Biochemical and biophysical research communications (2016-09-03)
Yi Chen, Mengyuan Wang, Demeng Chen, Jun Wang, Ning Kang
RÉSUMÉ

Mesenchymal stem cells (MSCs) have great therapeutic potential due to their abilities to self-renewal and their potential for differentiating into a variety of cell lineages. However, how to improve the differentiation efficiency of MSC into osteoblast remains a big challenge in the field of bone regenerative medicine. In current study, we identified a role of CHD7 in osteogenic differentiation of MSC. We showed that CHD7 expression in MSC could be induced by BMP2 or osteogenic induction medium. Depletion of CHD7 in MSC via siRNA knockdown resulted in inhibition of key osteogenic transcription factors and impaired osteogenic capability of MSC. Complementarily, overexpression of CHD7 in MSC led to increased osteogenic ability.

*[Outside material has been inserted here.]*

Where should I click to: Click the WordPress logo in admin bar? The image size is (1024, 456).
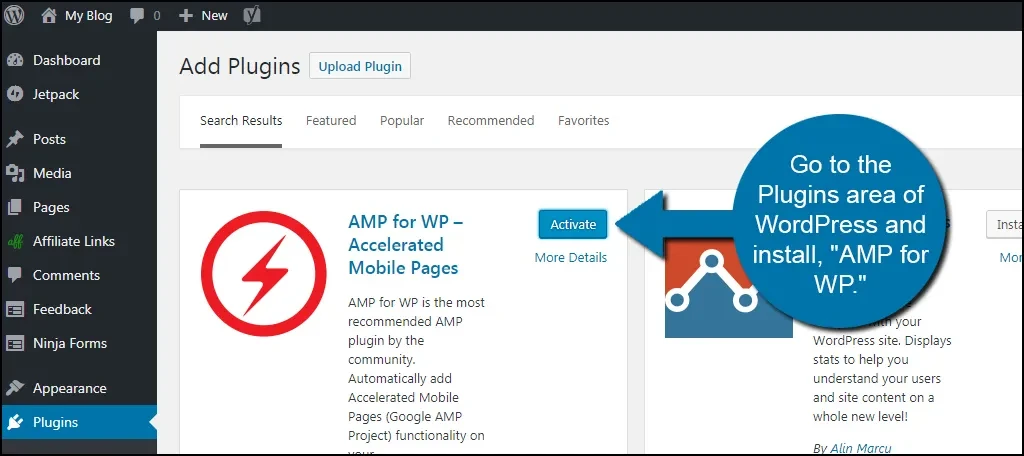tap(15, 15)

Mechanistically, we demonstrated that CHD7 interacted with SMAD1, downstream factor of BMP signaling. BMP2 stimulated the binding of CHD7 to the enhancer region of SP7. Finally, CHD7-silencing MSC showed comprised osteogenic ability when cultured with scaffold in vivo. Overall, our study established a new epigenetic regulation of MSC osteogenic differentiation and provided a potential target for controlling MSC osteogenesis.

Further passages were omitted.